> _WRITTEN REQUEST_
Repeat the listing below line for line, leaving out the pictures.

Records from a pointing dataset
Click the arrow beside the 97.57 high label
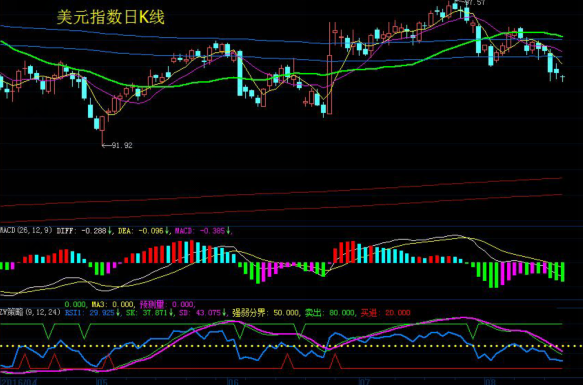 [460, 2]
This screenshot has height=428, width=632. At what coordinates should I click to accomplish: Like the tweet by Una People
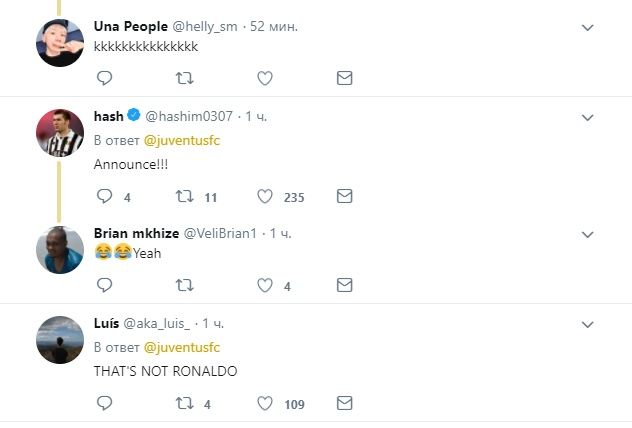point(265,77)
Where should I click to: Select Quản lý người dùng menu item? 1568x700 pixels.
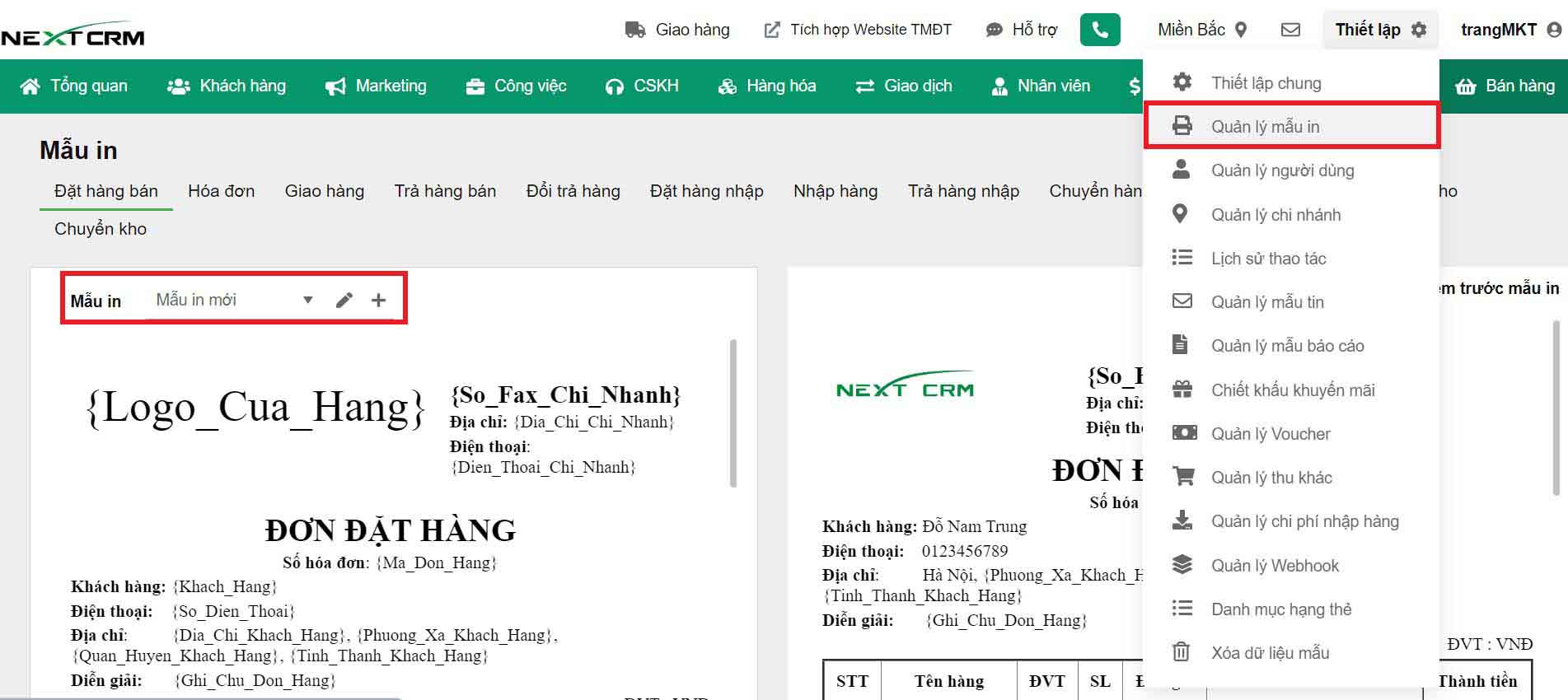point(1282,170)
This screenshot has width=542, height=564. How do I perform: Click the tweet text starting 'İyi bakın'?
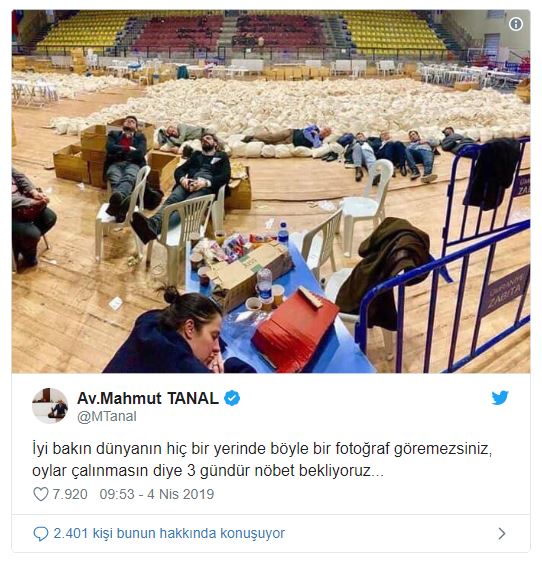[262, 460]
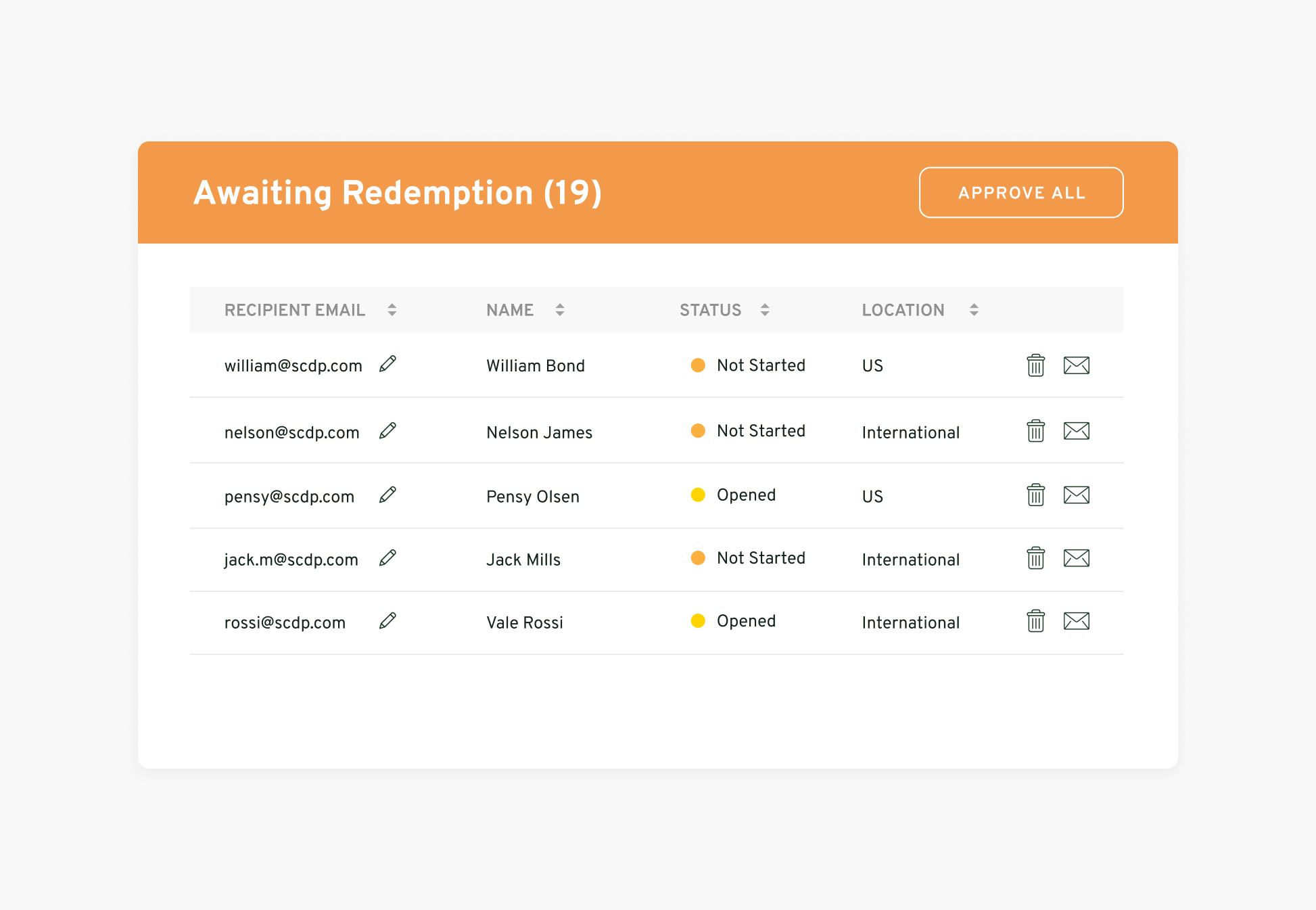The height and width of the screenshot is (910, 1316).
Task: Delete William Bond row using trash icon
Action: [x=1035, y=365]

> _TASK SOLUTION_
Click the arrow beside the 97.57 high label
 [460, 2]
This screenshot has height=428, width=632. At what coordinates should I click to accomplish: Like the tweet by Una People
point(265,77)
Where should I click to: Select Quản lý người dùng menu item? 1568x700 pixels.
point(1282,170)
This screenshot has width=542, height=564. How do I perform: Click the tweet text starting 'İyi bakın'?
[262, 460]
The height and width of the screenshot is (910, 1316).
Task: Delete William Bond row using trash icon
Action: [x=1035, y=365]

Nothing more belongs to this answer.